ポケットベルが普及して、その後には携帯電話が普及を始めました。多くの通信回線や通信機器が必要となり、そういった携帯電話関連の企業は業績を大きく伸ばしていったのです。
たった10年経つだけでも、主役となる企業は様変わりしていくのです。
中国企業の台頭
それから数年経った2007年の世界の時価総額ランキングもみてみましょうか。
この頃は、世界的な経済パニックになったリーマンショックの前年になります。リーマンショック前の経済は中国が躍進した時代でもあります。ブリックス(BRICs)といって、経済成長が著しい新興国のブラジル(Brazil)、ロシア(Russia)、インド(India)、中国(China)の頭文字を合わせた造語が流行っていた時期です。
特に、豊富な人口と安価な労働力で世界の工場となった中国は世界経済を牽引する存在となっていました。

* _課題_
課題文で、BRICsという造語の頭文字のもとになった国をすべて挙げよ。

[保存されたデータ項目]
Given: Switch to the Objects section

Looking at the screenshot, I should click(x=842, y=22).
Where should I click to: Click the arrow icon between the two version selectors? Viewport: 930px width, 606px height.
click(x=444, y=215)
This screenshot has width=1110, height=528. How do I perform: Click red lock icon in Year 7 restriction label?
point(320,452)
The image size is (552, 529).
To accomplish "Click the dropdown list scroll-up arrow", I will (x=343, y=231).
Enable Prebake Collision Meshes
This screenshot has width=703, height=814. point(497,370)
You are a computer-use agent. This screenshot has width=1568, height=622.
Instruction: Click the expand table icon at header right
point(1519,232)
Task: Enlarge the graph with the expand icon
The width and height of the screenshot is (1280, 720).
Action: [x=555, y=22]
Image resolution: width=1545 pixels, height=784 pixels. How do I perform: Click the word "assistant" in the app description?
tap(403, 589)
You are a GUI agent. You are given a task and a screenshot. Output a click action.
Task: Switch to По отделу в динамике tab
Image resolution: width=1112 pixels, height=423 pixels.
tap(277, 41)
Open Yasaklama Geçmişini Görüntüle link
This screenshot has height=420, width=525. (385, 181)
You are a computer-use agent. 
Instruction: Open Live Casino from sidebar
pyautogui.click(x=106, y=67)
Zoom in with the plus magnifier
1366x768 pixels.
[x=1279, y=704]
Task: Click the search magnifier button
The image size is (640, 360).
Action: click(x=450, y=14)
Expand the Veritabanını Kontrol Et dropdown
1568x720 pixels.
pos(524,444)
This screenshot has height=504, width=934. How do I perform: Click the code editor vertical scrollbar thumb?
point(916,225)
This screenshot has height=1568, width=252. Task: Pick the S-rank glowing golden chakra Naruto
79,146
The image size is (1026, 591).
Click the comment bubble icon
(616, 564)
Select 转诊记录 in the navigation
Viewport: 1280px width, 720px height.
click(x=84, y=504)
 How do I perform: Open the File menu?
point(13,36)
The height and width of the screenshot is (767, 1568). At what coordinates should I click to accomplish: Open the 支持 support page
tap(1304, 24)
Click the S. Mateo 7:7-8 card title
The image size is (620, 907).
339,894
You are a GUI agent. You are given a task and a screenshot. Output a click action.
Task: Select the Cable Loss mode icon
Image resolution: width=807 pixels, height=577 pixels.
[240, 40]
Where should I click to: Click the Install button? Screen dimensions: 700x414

* _解答_
ブラジル、ロシア、インド、中国